Ideally we want to use positive reinforcement to increase the likelihood of the preferred behaviour occurring, like a sit, by asking the dog to do it, then rewarding.  But what if your dog is too excited to hear or listen to you?  Then you can withhold what he wants until he’s behaving in a more appropriate manner.  This is known as ‘negative punishment’.  These are not emotive words.  Negative punishment sounds bad, as we consider both these words to be unfavourable, but if you’re going to punish, then negative punishment is the best.  In behavioural terms punishment decreases the likelihood of a behaviour recurring (whether you consider that behaviour to be good or bad) and negative is used in the mathematical sense, you’re taking something away.  Positive punishment therefore would be something like adding a knee to the dog’s chest to decrease the likelihood of him jumping, not something that we’d recommend.  

You’ll need to setup some practice sessions for this, as the first few sessions will probably take quite a long time, but once the dog gets the idea, you don’t need too many sessions and the sessions get shorter.

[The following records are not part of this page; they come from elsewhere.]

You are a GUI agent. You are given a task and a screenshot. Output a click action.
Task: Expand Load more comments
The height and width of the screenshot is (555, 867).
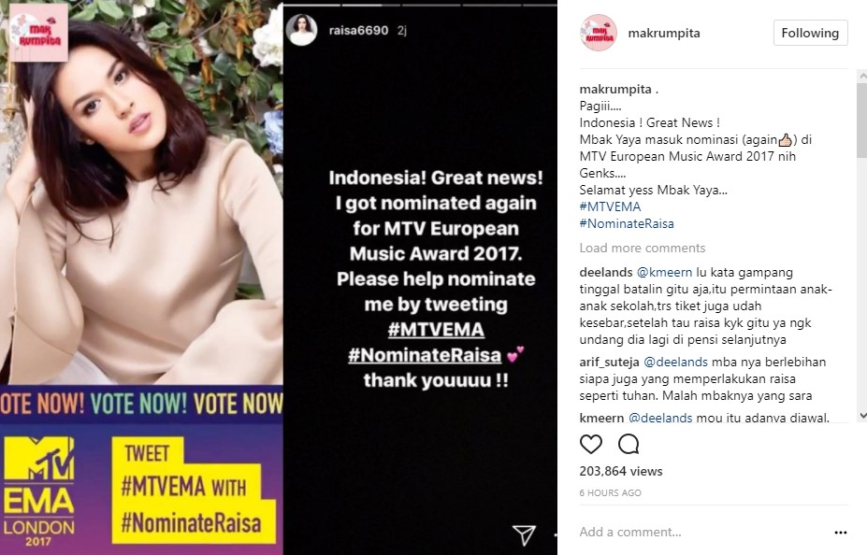[642, 248]
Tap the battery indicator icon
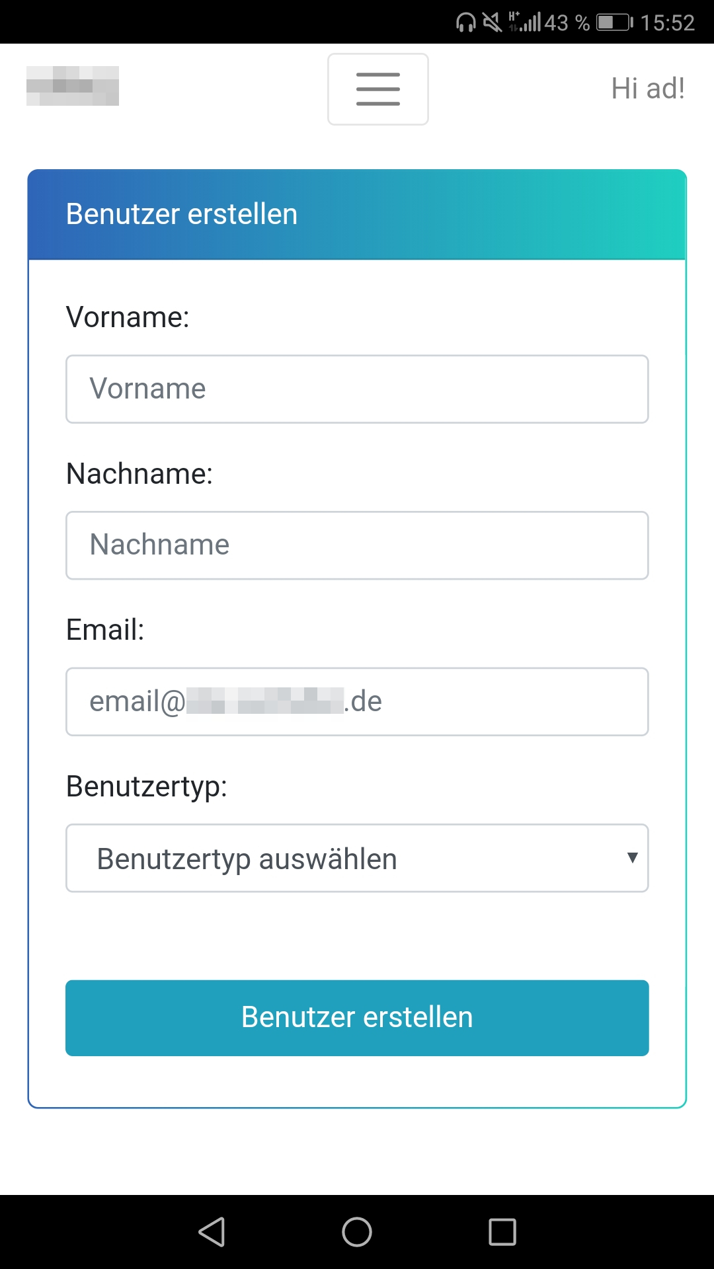This screenshot has width=714, height=1269. [615, 22]
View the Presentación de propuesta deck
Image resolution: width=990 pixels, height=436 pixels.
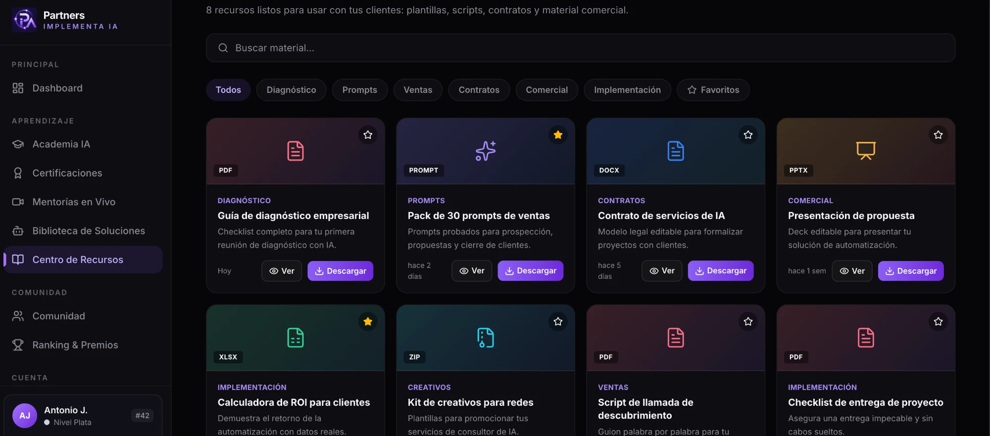point(852,271)
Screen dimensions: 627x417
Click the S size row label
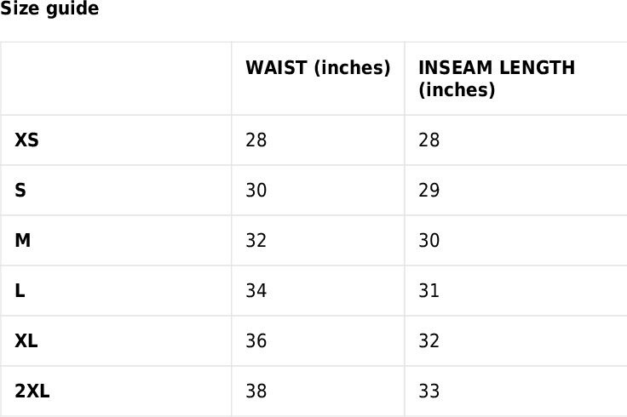(x=20, y=190)
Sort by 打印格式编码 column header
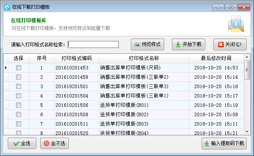Image resolution: width=254 pixels, height=156 pixels. (77, 58)
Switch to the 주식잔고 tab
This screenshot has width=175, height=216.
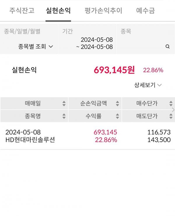(22, 10)
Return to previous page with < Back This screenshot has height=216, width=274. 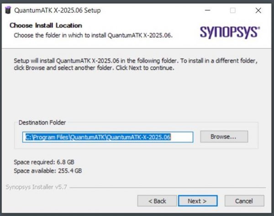click(x=157, y=201)
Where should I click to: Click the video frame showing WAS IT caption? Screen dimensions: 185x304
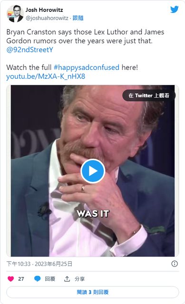point(93,171)
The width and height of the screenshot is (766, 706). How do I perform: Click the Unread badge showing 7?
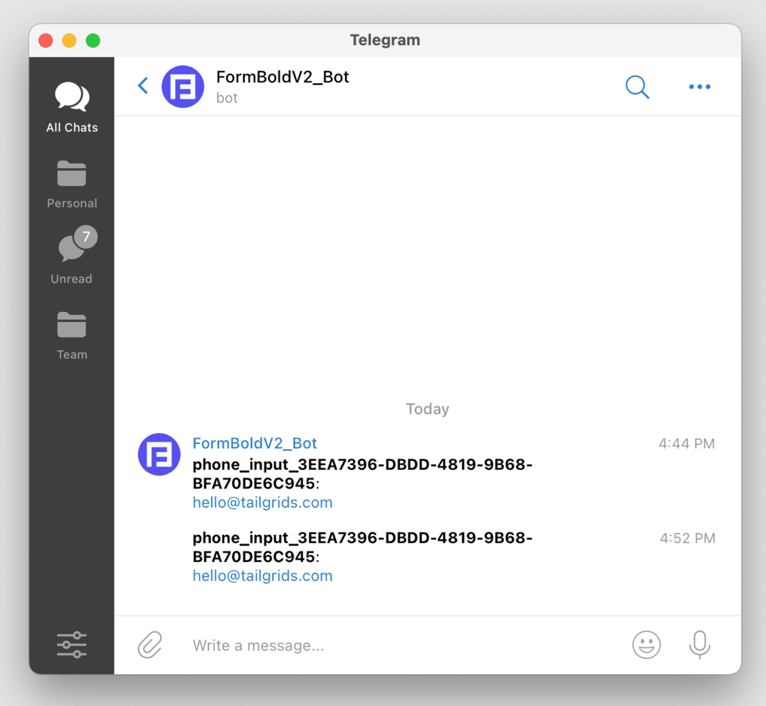87,237
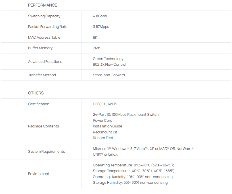Select the 3.57Mpps value
232x194 pixels.
point(101,27)
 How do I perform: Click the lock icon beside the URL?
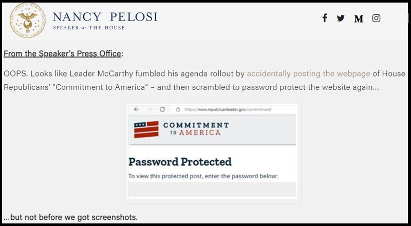(x=178, y=109)
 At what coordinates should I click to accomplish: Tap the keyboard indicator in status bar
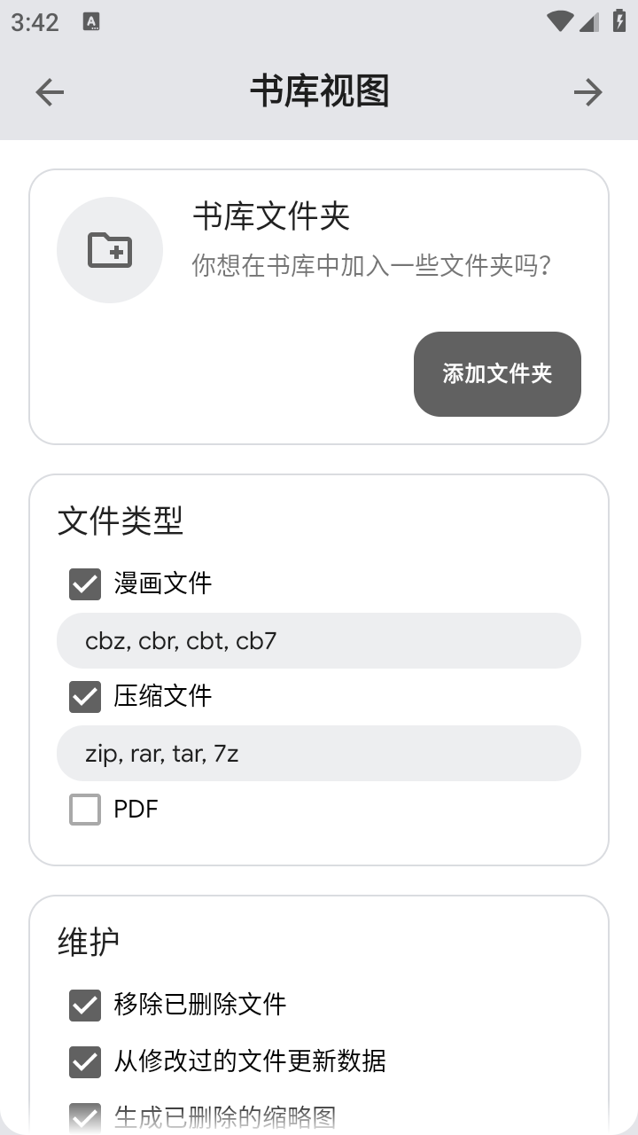tap(91, 22)
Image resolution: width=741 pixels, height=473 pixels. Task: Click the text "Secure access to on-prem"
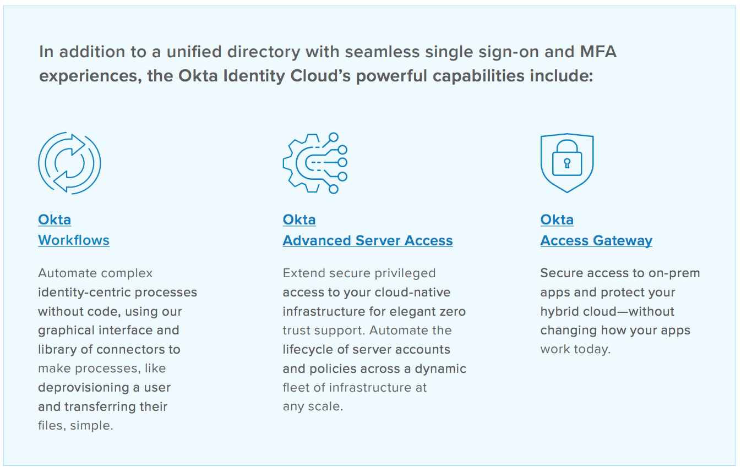coord(620,273)
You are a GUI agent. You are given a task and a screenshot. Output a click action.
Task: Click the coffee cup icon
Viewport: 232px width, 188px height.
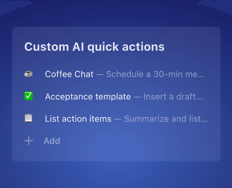[28, 74]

  1. Put your dog on the lead
  2. Have a willing participant that you dog would like to meet about 15m away
  3. If the dog lunges at the participant, then the participant takes one step away from the dog 
  4. Whilst your dog is excited the participant stays still
  5. Your dog will eventually get bored and calm down
  6. Your participant can advance ONE step
  7. Repeat from step 3

The calmer your dog is when you start the training session, the more successful the training session will be.  Your dog will learn that while he’s excited nothing happens.  His reward for being calm is that he gets to greet the guest.  It’s important that when the greeting finally happens, the dog is rewarded with calm praise.  If the dog jumps up during the greeting, the exercise starts again from step 1.  When your dog has got the hang of this, you can repeat the exercise but the participant only advances whilst the dog is sitting.  If you’re consistent with this training, then the sit would happen automatically before the greeting; the dog will be saying please to ask to be allowed to greet the guest.

In summary

  • Don’t reward the jumping with attention.
  • Anticipate when the behaviour is going to occur and don’t allow the pup to practice the behaviour.  You can do this in part by asking your guests to phone you at the front door (rather than knocking, which will predict to your dog that there’s a visitor, increasing his excitement before you even start the exercise) and giving you a chance to put your dog on a lead.
  • Find a more desirable behaviour, withhold reward until the more desirable behaviour is achieved.
  • After a few sessions, if you’re still punishing more than rewarding then this exercise isn’t working, so get in touch for help.

This method can be used to address many behaviours that you find undesirable.